A Description of Machine learning, written for MBAs
Description | Challenges | Business Strategy
Machine learning (ML) is powerful. IMO, it is basically the practical application of Artificial Intelligence (AI). A lot of leaders in data driven businesses have an intuitive sense that they could make ML useful to their customers via integrating ML into their products. Many of them just need to know what it’s all about, and what it looks like to “get there.” The purpose of this post is to give a high level MBA view of making ML useful by describing it, illuminating challenges, and giving some opinion on strategy for how you run these types of efforts.
Description:
Machine learning is the activity of running data through algorithms to accomplish two basic things: (1) group similar data, or (2) “tag” data with a label that means something to you. You’ll see the words “clustering” and “classification” used in nerdy literature to describe these two basic things. Clustering is simply grouping similar data. Classification is simply tagging data with a label that describes it. Both of these classes of ML have two modes of operation, “deterministic” and “probabilistic.” These terms mean that some algorithms give you an answer as a likelihood and others give you a yes or no. Also, ML consists of two high level methods of learning: supervised learning, and unsupervised learning. Supervised means a human being must put data together and teach the algorithm with what is called a “training set.” Unsupervised means the algorithm looks at the data and figures things out on its own. Typically, unsuspervised methods are used for clustering (grouping similar data), and supervised methods are used in classification (tagging data with a meaningful label). You may have seen mention of “deep learning,” which in practicality is nothing more than a new under the hood technique that can get you better classifications (but it requires more training data). All ML is driven by data formatted as what are called “features” or “vectors,” which are just fancy terms for “your data formatted in a way that makes it meaningful and compatible with ML algorithms.” Ok, so that’s a decent enough description of what ML actually is and generally does (albeit monumentally oversimplified from a computer scientist’s perspective), now here’s a few real uses that I am living right now.
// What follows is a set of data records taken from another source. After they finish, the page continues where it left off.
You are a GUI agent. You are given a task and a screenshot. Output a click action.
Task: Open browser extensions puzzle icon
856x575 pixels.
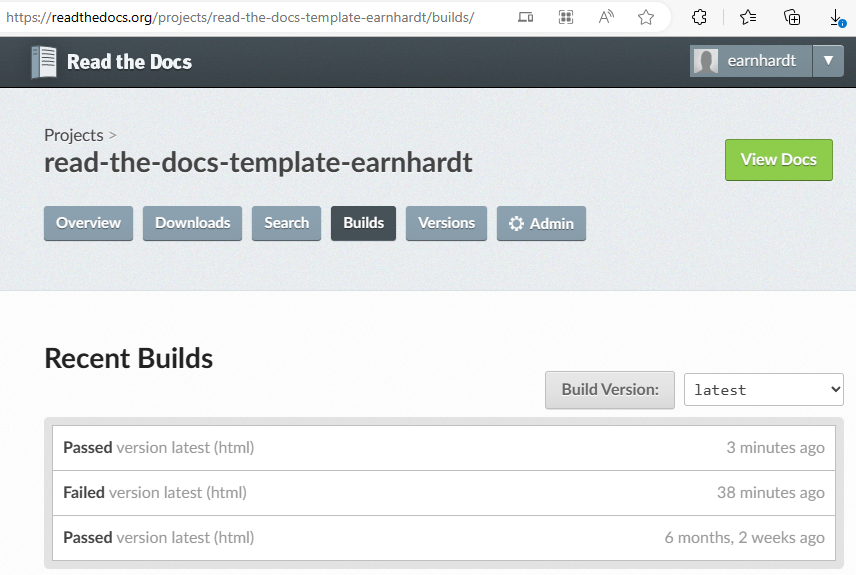(x=699, y=17)

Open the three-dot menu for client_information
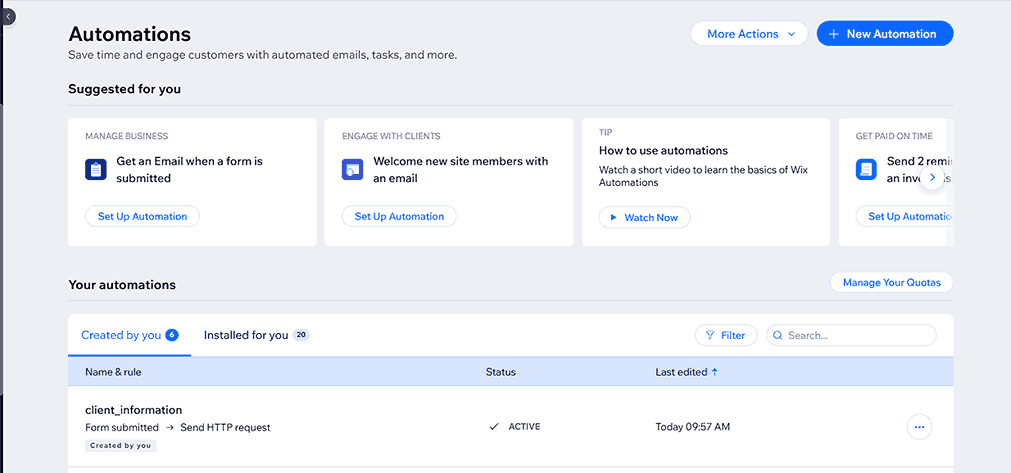tap(920, 427)
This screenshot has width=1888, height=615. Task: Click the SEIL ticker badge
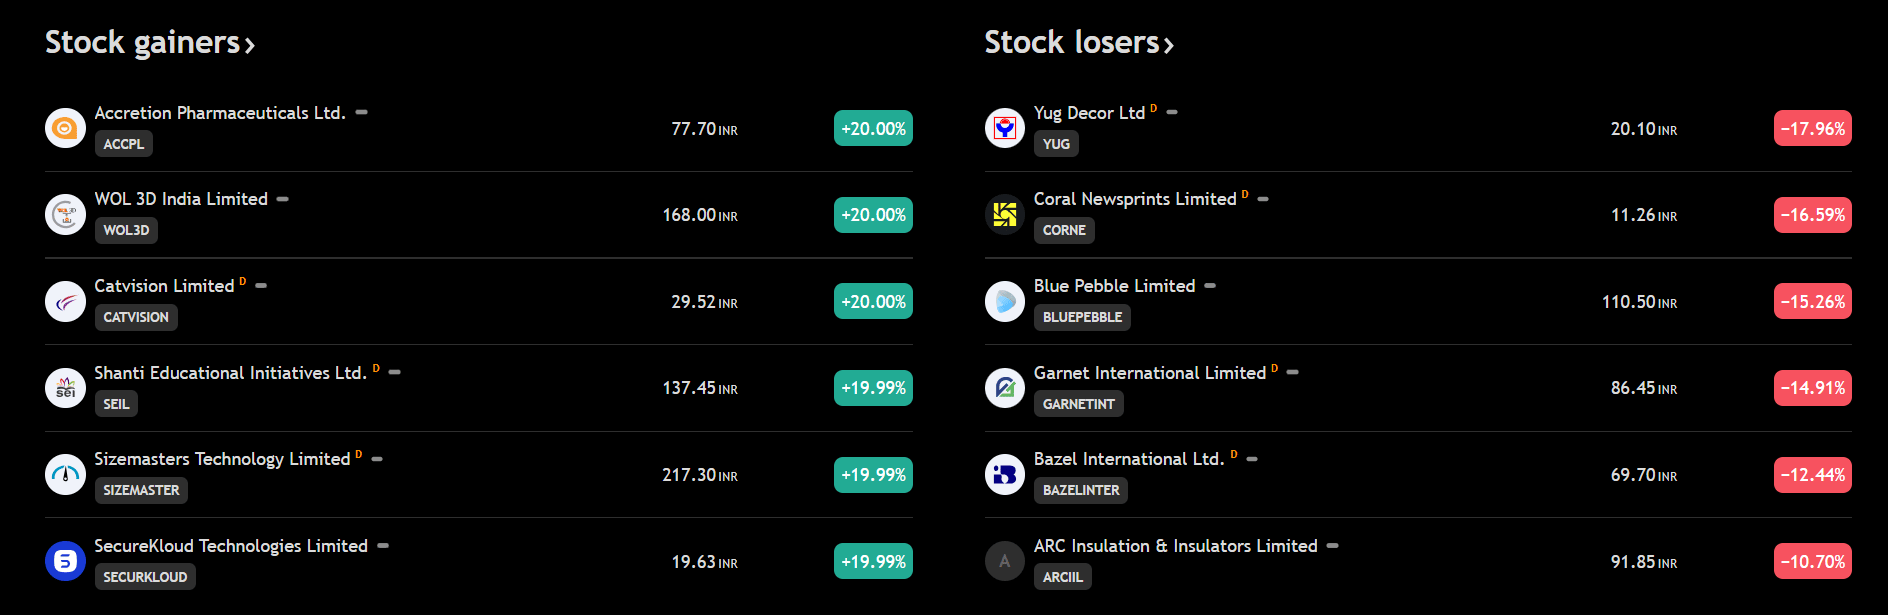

At PlanetRisk, we use supervised learning to tag incoming data from news feeds with an “incident category.” PlanetRisk has a large database of incidents that humans created, so we build a model out of these incidents to tag incoming data streams. This ML will enable our Global Intelligence Operations Center to produce more incidents faster, which means our customers get better situational awareness (we provide this for thousands of customer assets). This is an example of supervised learning for probabilistic classification (we taught an algorithm how to label data with our incident taxonomy and the algorithm racks and stacks by likelihood). Use your imagination to think of interesting use cases…think about what you could do if you could automatically predict what a piece of data “is” as it hits your system. Think about what you could do if you knew what data was similar to any other given row/chunk of data; like a web. It’s fascinating what you might come up with.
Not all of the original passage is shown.